The soda-lime glass samples were etched with hydrochloric acid and heat treated 550 K in air. Then samples were silylated was with hexamethyl-disiloxane vapour in a sealed glass ampoule.
The acid treatment performed under moderate conditions leads to the complete depletion of Na, K, Ca and a partial depletion of Al to a depth far beyond the detection limit of XPS. The heat treatment did not stimulate reappearance of K and Ca in the surface layers to levels above the detection limit.

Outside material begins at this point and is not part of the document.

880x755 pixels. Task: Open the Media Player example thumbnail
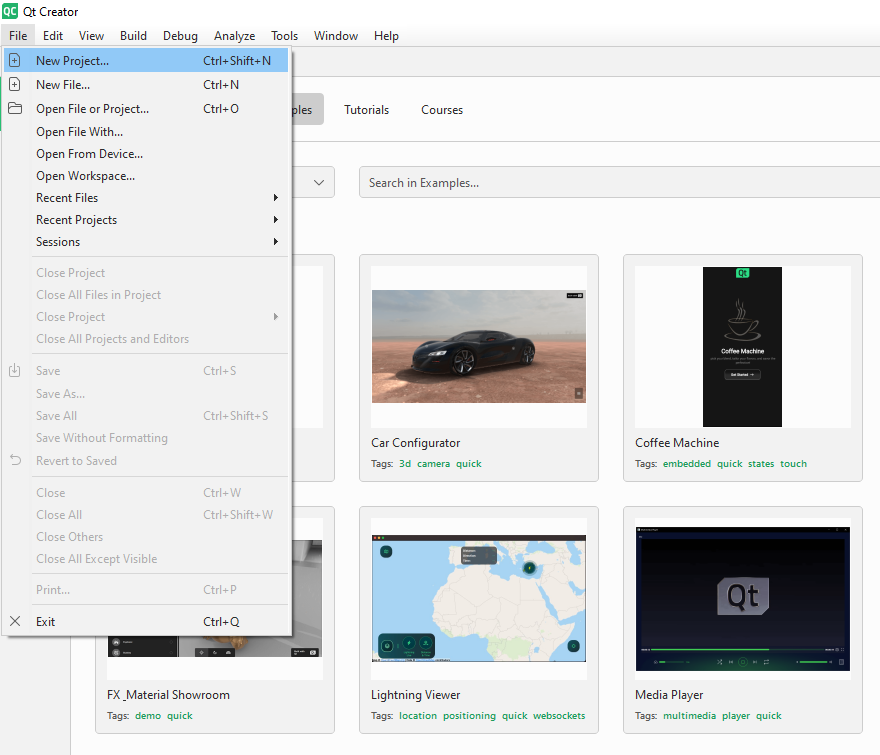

Two types of carbon atoms were found: the hydrocarbon type from the methyl groups and a H-C-O type contamination. Two types of oxygen and silicon could be distinguished. The smallest peaks can be identified as those originating from the supposed (CH3)3-Si-O type surface species, while the larger ones originate from the oxygen and silicon atoms of the glass surface network.
|284.1||11.5 ( 3 )||-CH3|
|O1s||533.2||46.7 ( 2 )||Si-O-Si, Si-OH|
|531.5||3.6 ( 1 )||(CH3)3Si-O-|
|Si2p||103.8||27.2 ( 1 )||Si-O-Si, Si-OH|
|102.2||3.9 ( 1 )||(CH3)3Si-|
As it can be seen, the atomic % values for the (CH3)3SiO-group show an excellent consistency with the expected 3:1:1 ratio. The binding energy values are in good accordance with the literature. The ratio of the corresponding bulk Si and O atoms is also close to 2, which means that OH groups can hardly be found on the silylated surface.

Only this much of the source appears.